You don't use that extensive SearchQuery.txt from [science.co.il...] to give you the latest listings of SEs? It seems to be updated rather regularly.
FILEALIAS /pageone/ /pageone/index.htm
Now all requests for /pageone/ are listed with /pageone/index.htm
Another one I find handy is BROWALIAS. I have added the following to get these bots to show up in the Browser Summary.
BROWALIAS *slurp@inktomi.com* Slurp
BROWALIAS *Jeeves* Ask_Jeeves
BROWALIAS *T-H-U-N-D-E-R-S-T-O-N-E* Thunderstone
BROWALIAS *ZyBorg@WISEnutbot.com* ZyBorg
While it works and is nice it also lists the different slurp bots just as slurp in the Browser Summary. I am now doing something I like better. First thing that needs to be done is adding # before BROWALIAS *slurp@inktomi.com* Slurp or you can just delete that line altogether.
Then you can add this:
BROWALIAS *Slurp/cat* Slurp/cat
BROWALIAS *Slurp/si* Slurp/si
BROWALIAS *Slurp.so/1.0* Slurp/so
BROWALIAS *Slurp/2.0-KiteWeekly* Slurp/KiteWeekly
BROWALIAS *Slurp/2.0-MakoCrawl* Slurp/MakoCrawl
The five above I have tested and know they work, the next three have not been tested but should work:
BROWALIAS *Slurp/2.0-KiteHourly* Slurp/KiteHourly
BROWALIAS *Slurp/2.0-Boobook* Slurp/Boobook
BROWALIAS *Slurp/2.0-GreatWhiteCrawl* Slurp/GreatWhiteCrawl
Now the next time you run analog you will know which slurp bot hit the site, as they will not all just be listed as slurp.
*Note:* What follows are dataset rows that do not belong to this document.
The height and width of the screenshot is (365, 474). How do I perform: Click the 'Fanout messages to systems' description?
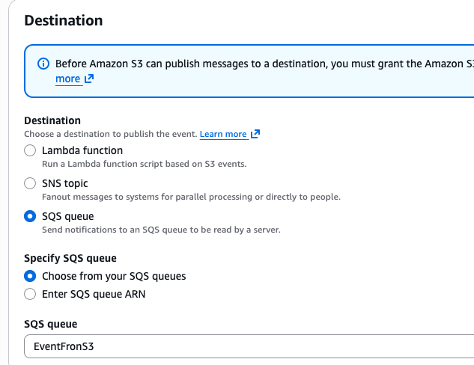pos(191,197)

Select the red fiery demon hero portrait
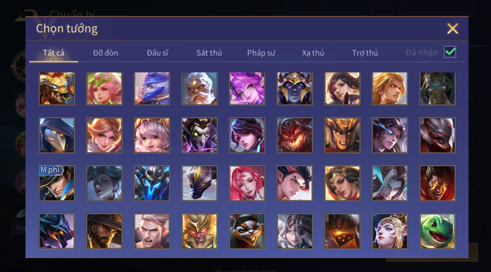click(x=295, y=135)
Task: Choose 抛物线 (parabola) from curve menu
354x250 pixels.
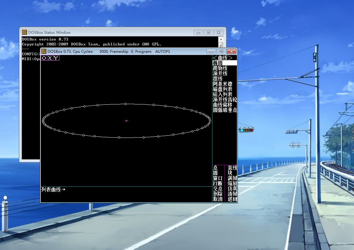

We have some .dat files on the site and in the File Type Report they had no name given to them so I added the following:
TYPEALIAS .dat ".dat [Data]"
We can also change what the files are called by changing the text [in these brackets]. We can also line up the description given by lining up the [ ] in the analog.cfg
REFSITEALIAS [translate.google.*...] [google.com...]
REFSITEALIAS [images.google.*...] [google.com...]
REFSITEALIAS [directory.google.*...] [google.com...]
These all sucessfully change to [google.com...] but now there are three lines, I want just one total.